I choose bitcoin because its last price was $243.78
1 bitcoin = about 1/5 oz. of gold.
$243 from $2,000 and with no fundamentals to anchor the price.
Yea, then there's the EMP attack that they keep hinting about.
Yawn , the bitcoin network is reisistant to multiple global EMP's. From that EMP / Carrington Event perspective you should worry more about the power grid going down , you would have much bigger things to worry about than bitcoin ie total extinction from over 400 nuclear plants spent fuel pools drying out and going up in flames.
It's bad enough to watch my government piss my money away. It's even more sad to watch someone else piss their own money away on something as worthless as shitcoin!

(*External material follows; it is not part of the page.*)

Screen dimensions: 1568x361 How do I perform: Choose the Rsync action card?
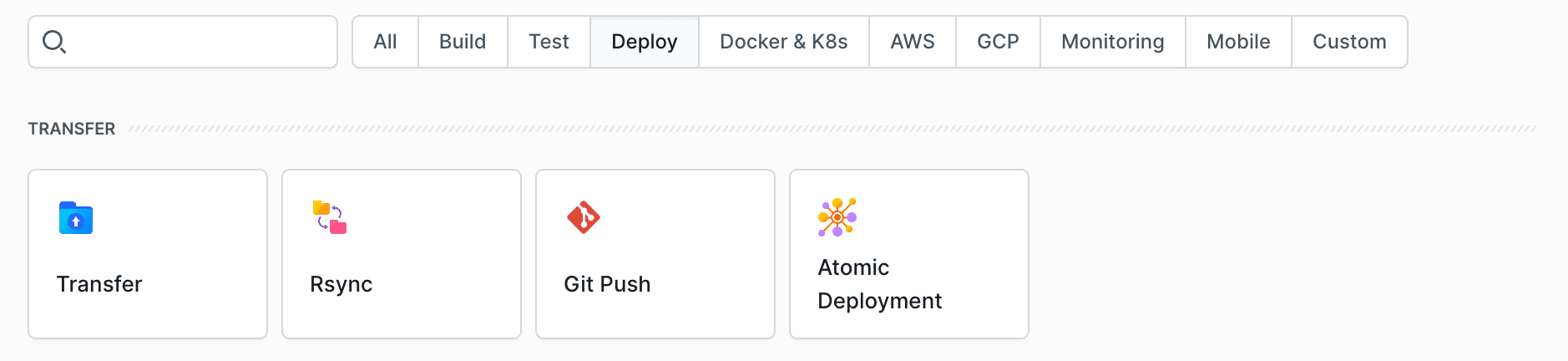coord(402,254)
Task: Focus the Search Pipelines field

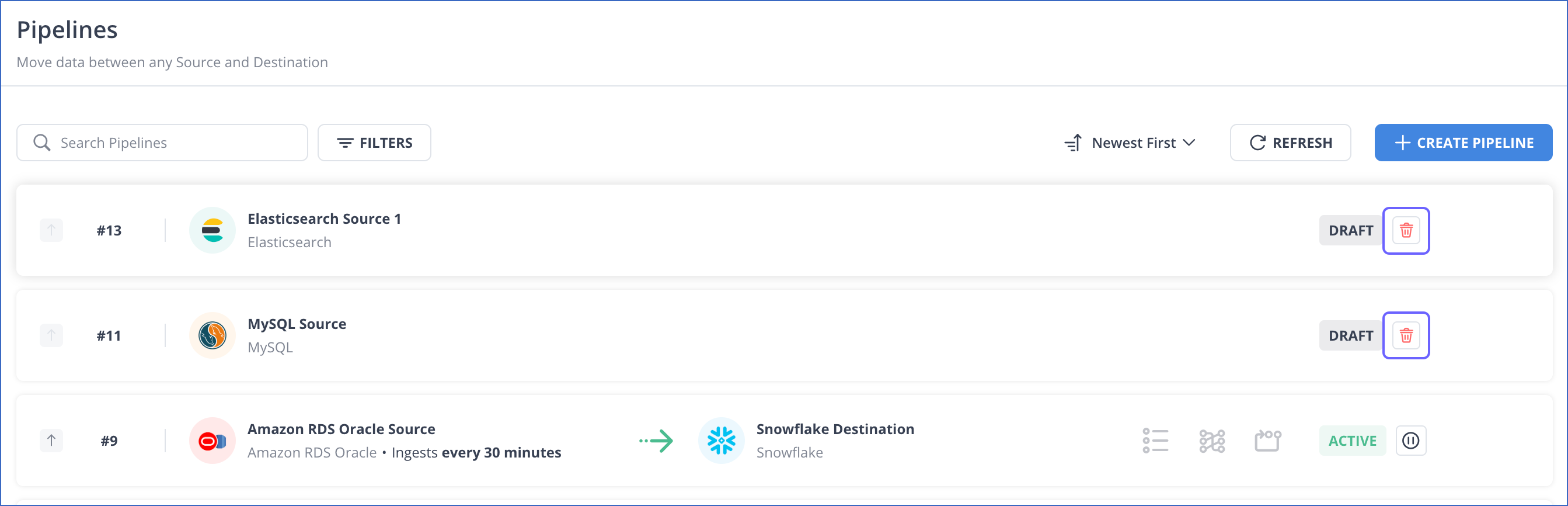Action: [162, 143]
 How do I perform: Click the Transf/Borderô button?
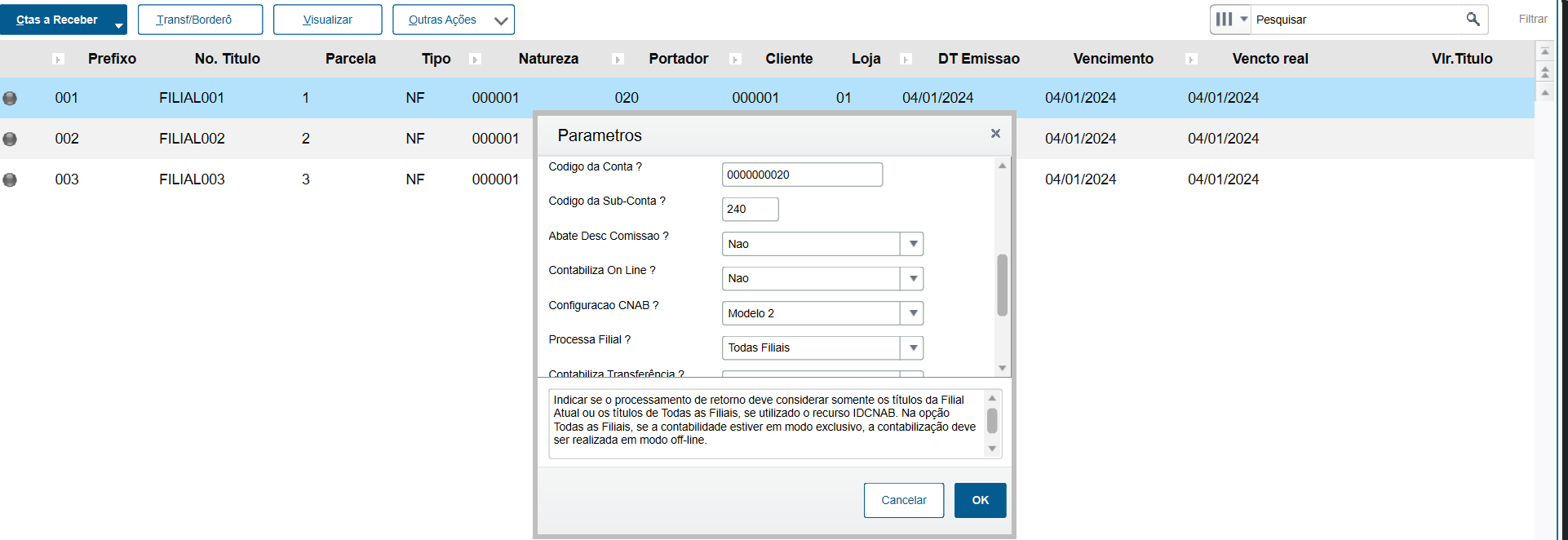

Come on man you're smarter than this!
DO NOT LET THE PSYCOPATHS DETERMINE THE TERMS AND CONDITIONS OF THE RESET UNDER ANY CIRCUMSTANCES......!!
That is THE SINGLE MOST IMPORTANT ISSUE that nobody is talking about... WHAT COMES AFTER and WHO is going to run it.
The forthcoming collapse cannot be avoided but repeating the same mistake over and over again with the same corrupt or incompetent kleptomaniacs (with the fake stupid looks on their faces) can.
So Bullionstar Blogs says buy gold. Really, that is a surprise... not.
That's the thing. Creditors are NEVER wiped out by inflation. They are saved by inflation. Creditors are wiped out by deflation, where the size of the loan is larger than the worth of the asset.
Humanity is saved by deflation and default.
.. and since the bankers don't give a fuck about anyone but themselves, inflation it is.
Deflation and inflation is bad for creditors.
In deflation, their collateral is diminished.
In inflation, the purchasing power of their principal, unless indexed, is eroded.
In hyper-inflation, their principal can be turned into confetti.
Nothing has to be done except to return to the people the right to decide what to use in exchange. They'll do the rest.
Even gold and silver only became money because they were uniform enough to be useful to states in payment of taxes. All gold is the same and equally valuable, assuming any given purity. (You assess taxes in livestock, you'll be sent the thinnest and sickest cows in the herd unless you hire tax farmers and pay through the nose for their services.)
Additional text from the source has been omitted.